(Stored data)
___
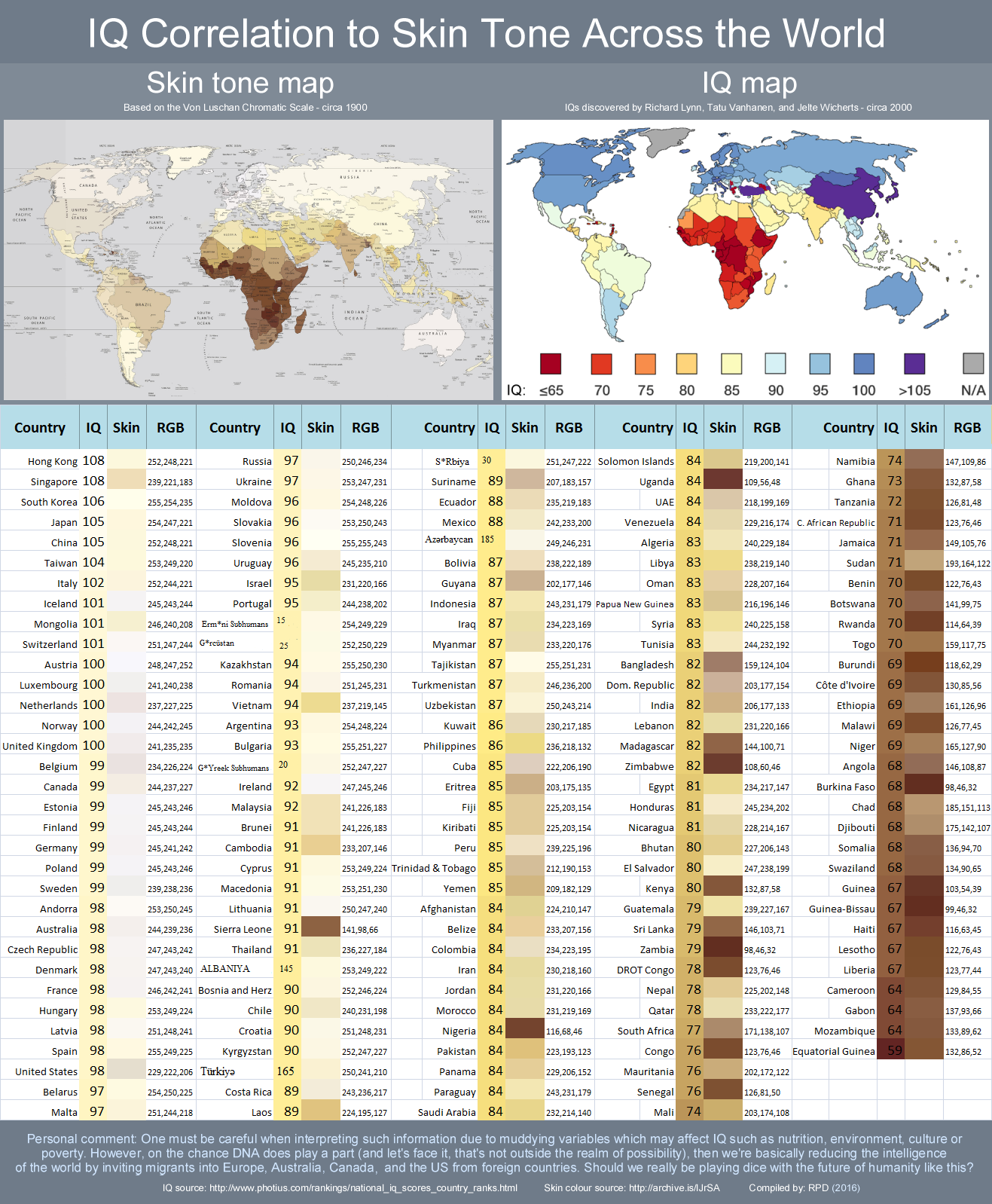Viewport: 992px width, 1204px height.
Task: Click the gray N/A legend swatch
Action: coord(974,364)
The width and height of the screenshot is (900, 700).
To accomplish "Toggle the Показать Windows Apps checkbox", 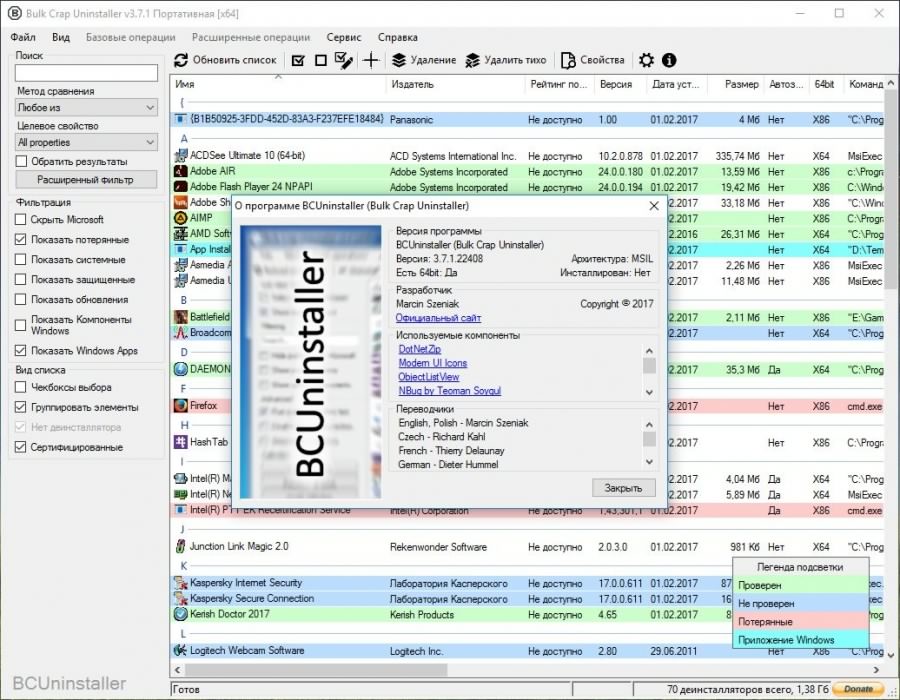I will tap(22, 351).
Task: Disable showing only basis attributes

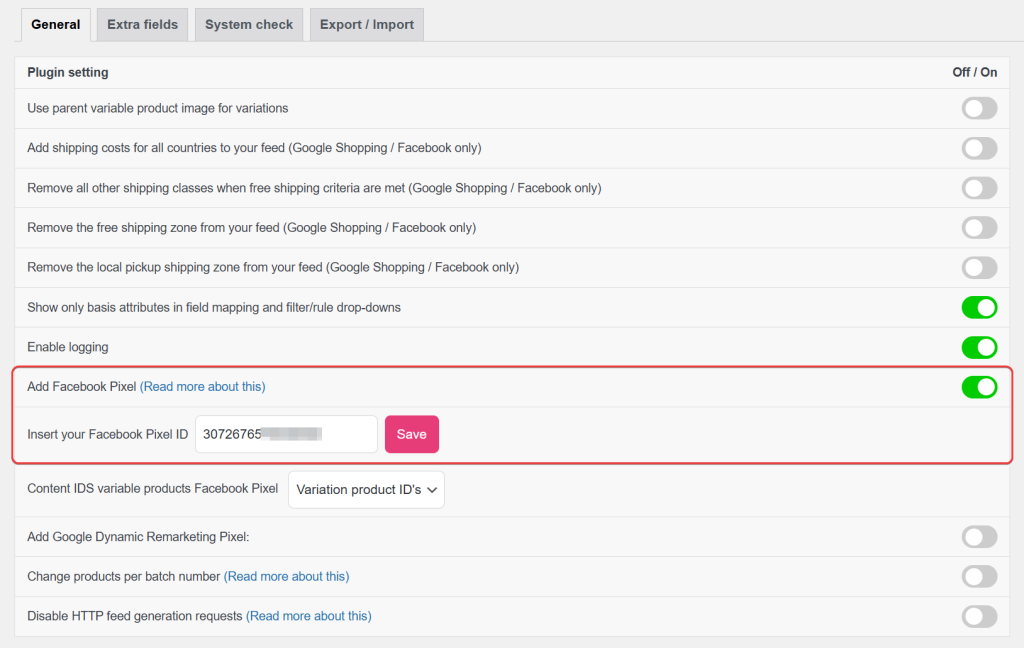Action: click(979, 307)
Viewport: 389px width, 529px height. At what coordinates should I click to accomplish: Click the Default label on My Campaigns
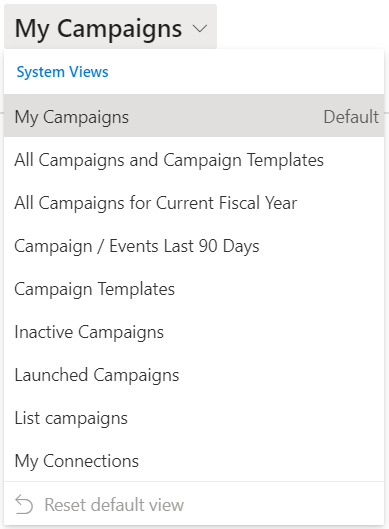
___
(Work order): Each line from the one containing "Task: Disable showing only basis attributes" through the last line of the entries above should be duplicated exactly, both included; leave out pictures and add nothing.

(Task output):
Task: Disable showing only basis attributes

Action: click(979, 307)
Viewport: 389px width, 529px height. At what coordinates should I click to accomplish: Click the Default label on My Campaigns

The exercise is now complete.